▶ [YOUR ASSIGNMENT]:
Set down every record once more, exactly as given.

▶ [INPUT DATA]:
========

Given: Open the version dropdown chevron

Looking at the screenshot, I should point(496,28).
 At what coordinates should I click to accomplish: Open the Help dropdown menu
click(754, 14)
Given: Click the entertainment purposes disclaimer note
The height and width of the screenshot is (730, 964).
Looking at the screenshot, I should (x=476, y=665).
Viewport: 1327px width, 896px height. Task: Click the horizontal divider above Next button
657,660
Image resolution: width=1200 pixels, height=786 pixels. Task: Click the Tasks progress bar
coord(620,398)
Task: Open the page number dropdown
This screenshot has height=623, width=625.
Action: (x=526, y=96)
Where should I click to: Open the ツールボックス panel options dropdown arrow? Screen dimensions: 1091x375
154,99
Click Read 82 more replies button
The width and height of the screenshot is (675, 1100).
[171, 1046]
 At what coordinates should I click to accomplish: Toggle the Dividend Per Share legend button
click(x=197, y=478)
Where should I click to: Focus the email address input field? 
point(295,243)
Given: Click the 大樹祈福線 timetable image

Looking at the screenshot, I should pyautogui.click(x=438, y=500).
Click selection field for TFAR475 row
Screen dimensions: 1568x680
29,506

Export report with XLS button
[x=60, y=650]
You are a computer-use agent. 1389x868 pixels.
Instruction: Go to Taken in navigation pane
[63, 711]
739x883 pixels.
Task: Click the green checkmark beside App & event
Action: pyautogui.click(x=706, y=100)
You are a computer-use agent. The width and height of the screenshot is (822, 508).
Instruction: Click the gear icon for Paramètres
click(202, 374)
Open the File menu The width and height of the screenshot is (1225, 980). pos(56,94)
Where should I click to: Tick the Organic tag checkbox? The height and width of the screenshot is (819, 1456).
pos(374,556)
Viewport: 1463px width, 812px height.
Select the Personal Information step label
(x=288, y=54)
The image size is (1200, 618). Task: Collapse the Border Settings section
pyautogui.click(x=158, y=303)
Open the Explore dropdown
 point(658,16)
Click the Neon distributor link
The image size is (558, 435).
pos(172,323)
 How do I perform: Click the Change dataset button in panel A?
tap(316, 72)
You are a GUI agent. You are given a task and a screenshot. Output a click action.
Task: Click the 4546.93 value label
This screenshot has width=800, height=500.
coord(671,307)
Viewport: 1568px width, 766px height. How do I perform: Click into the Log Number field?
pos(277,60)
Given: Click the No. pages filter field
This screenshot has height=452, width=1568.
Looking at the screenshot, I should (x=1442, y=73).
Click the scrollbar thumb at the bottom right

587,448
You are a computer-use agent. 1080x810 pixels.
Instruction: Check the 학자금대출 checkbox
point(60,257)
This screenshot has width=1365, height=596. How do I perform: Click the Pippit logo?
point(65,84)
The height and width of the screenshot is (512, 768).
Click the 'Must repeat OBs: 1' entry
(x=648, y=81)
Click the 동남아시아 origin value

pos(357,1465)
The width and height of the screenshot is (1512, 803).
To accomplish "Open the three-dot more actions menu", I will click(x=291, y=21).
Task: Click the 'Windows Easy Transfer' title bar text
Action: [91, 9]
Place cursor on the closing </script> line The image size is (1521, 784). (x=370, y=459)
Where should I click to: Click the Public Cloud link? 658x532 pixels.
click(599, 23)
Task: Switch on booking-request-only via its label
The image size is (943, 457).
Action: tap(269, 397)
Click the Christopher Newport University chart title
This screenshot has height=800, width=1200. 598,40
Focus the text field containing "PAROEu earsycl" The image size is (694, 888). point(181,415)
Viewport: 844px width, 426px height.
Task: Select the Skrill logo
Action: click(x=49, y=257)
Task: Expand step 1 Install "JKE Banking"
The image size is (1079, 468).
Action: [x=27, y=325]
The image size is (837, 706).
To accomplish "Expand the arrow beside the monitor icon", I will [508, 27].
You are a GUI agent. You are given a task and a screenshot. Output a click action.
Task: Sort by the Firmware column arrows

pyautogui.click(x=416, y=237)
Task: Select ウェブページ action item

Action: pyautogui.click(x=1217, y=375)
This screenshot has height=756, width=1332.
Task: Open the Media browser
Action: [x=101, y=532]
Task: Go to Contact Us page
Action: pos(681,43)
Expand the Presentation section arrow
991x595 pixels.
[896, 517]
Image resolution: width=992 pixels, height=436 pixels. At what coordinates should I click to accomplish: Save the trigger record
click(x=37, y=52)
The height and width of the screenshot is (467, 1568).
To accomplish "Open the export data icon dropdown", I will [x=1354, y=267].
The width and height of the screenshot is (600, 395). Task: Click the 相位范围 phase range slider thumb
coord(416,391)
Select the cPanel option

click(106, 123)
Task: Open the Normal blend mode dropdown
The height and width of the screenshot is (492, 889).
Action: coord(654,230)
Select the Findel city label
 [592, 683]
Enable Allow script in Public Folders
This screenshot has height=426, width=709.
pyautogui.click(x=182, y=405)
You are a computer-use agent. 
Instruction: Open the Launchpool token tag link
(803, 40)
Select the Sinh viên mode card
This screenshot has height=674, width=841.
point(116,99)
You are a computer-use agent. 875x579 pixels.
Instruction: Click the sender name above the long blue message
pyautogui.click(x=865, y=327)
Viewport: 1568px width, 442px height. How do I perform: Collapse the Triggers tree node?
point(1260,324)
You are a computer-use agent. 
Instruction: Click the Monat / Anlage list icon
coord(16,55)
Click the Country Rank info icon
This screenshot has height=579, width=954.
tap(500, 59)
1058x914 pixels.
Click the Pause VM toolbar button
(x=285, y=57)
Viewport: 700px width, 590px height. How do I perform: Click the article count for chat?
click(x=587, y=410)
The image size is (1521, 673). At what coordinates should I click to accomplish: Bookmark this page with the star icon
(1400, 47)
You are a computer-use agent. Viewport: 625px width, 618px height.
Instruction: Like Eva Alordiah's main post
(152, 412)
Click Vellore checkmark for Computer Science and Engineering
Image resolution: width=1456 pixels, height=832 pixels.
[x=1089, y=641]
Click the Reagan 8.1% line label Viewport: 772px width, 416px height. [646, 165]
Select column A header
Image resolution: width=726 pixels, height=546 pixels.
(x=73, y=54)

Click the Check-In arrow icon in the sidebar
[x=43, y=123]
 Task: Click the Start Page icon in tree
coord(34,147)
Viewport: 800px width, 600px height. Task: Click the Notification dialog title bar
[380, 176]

========

▶ [SOLUTION TO THIS PROBLEM]:
Given: Open the version dropdown chevron

Looking at the screenshot, I should point(496,28).
 At what coordinates should I click to accomplish: Open the Help dropdown menu
click(754, 14)
Given: Click the entertainment purposes disclaimer note
The height and width of the screenshot is (730, 964).
Looking at the screenshot, I should (x=476, y=665).
Viewport: 1327px width, 896px height. Task: Click the horizontal divider above Next button
657,660
Image resolution: width=1200 pixels, height=786 pixels. Task: Click the Tasks progress bar
coord(620,398)
Task: Open the page number dropdown
This screenshot has height=623, width=625.
Action: (x=526, y=96)
Where should I click to: Open the ツールボックス panel options dropdown arrow? Screen dimensions: 1091x375
154,99
Click Read 82 more replies button
The width and height of the screenshot is (675, 1100).
[171, 1046]
 At what coordinates should I click to accomplish: Toggle the Dividend Per Share legend button
click(x=197, y=478)
Where should I click to: Focus the email address input field? 
point(295,243)
Given: Click the 大樹祈福線 timetable image

Looking at the screenshot, I should pyautogui.click(x=438, y=500).
Click selection field for TFAR475 row
Screen dimensions: 1568x680
29,506

Export report with XLS button
[x=60, y=650]
You are a computer-use agent. 1389x868 pixels.
Instruction: Go to Taken in navigation pane
[63, 711]
739x883 pixels.
Task: Click the green checkmark beside App & event
Action: pyautogui.click(x=706, y=100)
You are a computer-use agent. The width and height of the screenshot is (822, 508).
Instruction: Click the gear icon for Paramètres
click(202, 374)
Open the File menu The width and height of the screenshot is (1225, 980). pos(56,94)
Where should I click to: Tick the Organic tag checkbox? The height and width of the screenshot is (819, 1456).
pos(374,556)
Viewport: 1463px width, 812px height.
Select the Personal Information step label
(x=288, y=54)
The image size is (1200, 618). Task: Collapse the Border Settings section
pyautogui.click(x=158, y=303)
Open the Explore dropdown
 point(658,16)
Click the Neon distributor link
The image size is (558, 435).
pos(172,323)
 How do I perform: Click the Change dataset button in panel A?
tap(316, 72)
You are a GUI agent. You are given a task and a screenshot. Output a click action.
Task: Click the 4546.93 value label
This screenshot has width=800, height=500.
coord(671,307)
Viewport: 1568px width, 766px height. How do I perform: Click into the Log Number field?
pos(277,60)
Given: Click the No. pages filter field
This screenshot has height=452, width=1568.
Looking at the screenshot, I should (x=1442, y=73).
Click the scrollbar thumb at the bottom right

587,448
You are a computer-use agent. 1080x810 pixels.
Instruction: Check the 학자금대출 checkbox
point(60,257)
This screenshot has width=1365, height=596. How do I perform: Click the Pippit logo?
point(65,84)
The height and width of the screenshot is (512, 768).
Click the 'Must repeat OBs: 1' entry
(x=648, y=81)
Click the 동남아시아 origin value

pos(357,1465)
The width and height of the screenshot is (1512, 803).
To accomplish "Open the three-dot more actions menu", I will click(x=291, y=21).
Task: Click the 'Windows Easy Transfer' title bar text
Action: [91, 9]
Place cursor on the closing </script> line The image size is (1521, 784). (x=370, y=459)
Where should I click to: Click the Public Cloud link? 658x532 pixels.
click(599, 23)
Task: Switch on booking-request-only via its label
The image size is (943, 457).
Action: tap(269, 397)
Click the Christopher Newport University chart title
This screenshot has height=800, width=1200. 598,40
Focus the text field containing "PAROEu earsycl" The image size is (694, 888). point(181,415)
Viewport: 844px width, 426px height.
Task: Select the Skrill logo
Action: click(x=49, y=257)
Task: Expand step 1 Install "JKE Banking"
The image size is (1079, 468).
Action: [x=27, y=325]
The image size is (837, 706).
To accomplish "Expand the arrow beside the monitor icon", I will [508, 27].
You are a GUI agent. You are given a task and a screenshot. Output a click action.
Task: Sort by the Firmware column arrows

pyautogui.click(x=416, y=237)
Task: Select ウェブページ action item

Action: pyautogui.click(x=1217, y=375)
This screenshot has height=756, width=1332.
Task: Open the Media browser
Action: [x=101, y=532]
Task: Go to Contact Us page
Action: pos(681,43)
Expand the Presentation section arrow
991x595 pixels.
[896, 517]
Image resolution: width=992 pixels, height=436 pixels. At what coordinates should I click to accomplish: Save the trigger record
click(x=37, y=52)
The height and width of the screenshot is (467, 1568).
To accomplish "Open the export data icon dropdown", I will [x=1354, y=267].
The width and height of the screenshot is (600, 395). Task: Click the 相位范围 phase range slider thumb
coord(416,391)
Select the cPanel option

click(106, 123)
Task: Open the Normal blend mode dropdown
The height and width of the screenshot is (492, 889).
Action: coord(654,230)
Select the Findel city label
 [592, 683]
Enable Allow script in Public Folders
This screenshot has height=426, width=709.
pyautogui.click(x=182, y=405)
You are a computer-use agent. 
Instruction: Open the Launchpool token tag link
(803, 40)
Select the Sinh viên mode card
This screenshot has height=674, width=841.
point(116,99)
You are a computer-use agent. 875x579 pixels.
Instruction: Click the sender name above the long blue message
pyautogui.click(x=865, y=327)
Viewport: 1568px width, 442px height. How do I perform: Collapse the Triggers tree node?
point(1260,324)
You are a computer-use agent. 
Instruction: Click the Monat / Anlage list icon
coord(16,55)
Click the Country Rank info icon
This screenshot has height=579, width=954.
tap(500, 59)
1058x914 pixels.
Click the Pause VM toolbar button
(x=285, y=57)
Viewport: 700px width, 590px height. How do I perform: Click the article count for chat?
click(x=587, y=410)
The image size is (1521, 673). At what coordinates should I click to accomplish: Bookmark this page with the star icon
(1400, 47)
You are a computer-use agent. Viewport: 625px width, 618px height.
Instruction: Like Eva Alordiah's main post
(152, 412)
Click Vellore checkmark for Computer Science and Engineering
Image resolution: width=1456 pixels, height=832 pixels.
[x=1089, y=641]
Click the Reagan 8.1% line label Viewport: 772px width, 416px height. [646, 165]
Select column A header
Image resolution: width=726 pixels, height=546 pixels.
(x=73, y=54)

Click the Check-In arrow icon in the sidebar
[x=43, y=123]
 Task: Click the Start Page icon in tree
coord(34,147)
Viewport: 800px width, 600px height. Task: Click the Notification dialog title bar
[380, 176]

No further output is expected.